» **DIRECTIONS FOR THIS TASK**
Take the entries below and print, exactly, the stretch from the line containing "Given: Focus the Port input field" through the line containing "Image resolution: width=428", both included.

» **DATA**
=== Section Start ===
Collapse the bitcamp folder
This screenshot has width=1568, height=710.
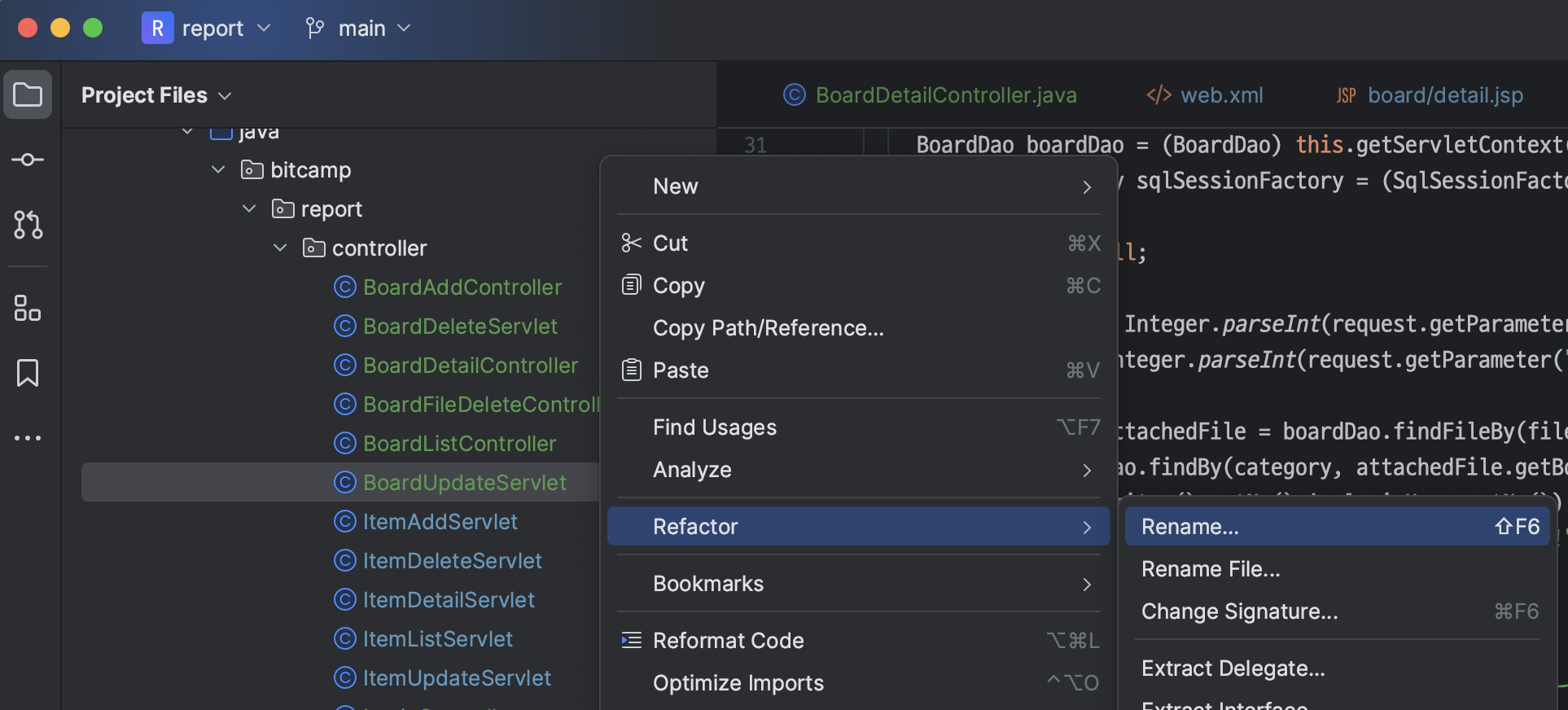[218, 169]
=== Section End ===
=== Section Start ===
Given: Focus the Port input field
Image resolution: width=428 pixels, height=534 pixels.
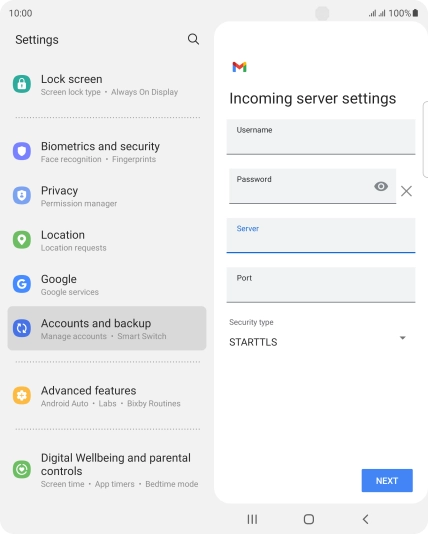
=== Section End ===
=== Section Start ===
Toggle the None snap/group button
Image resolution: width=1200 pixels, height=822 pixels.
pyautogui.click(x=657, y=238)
=== Section End ===
» **ANSWER SPACE**
Given: Focus the Port input field
Image resolution: width=428 pixels, height=534 pixels.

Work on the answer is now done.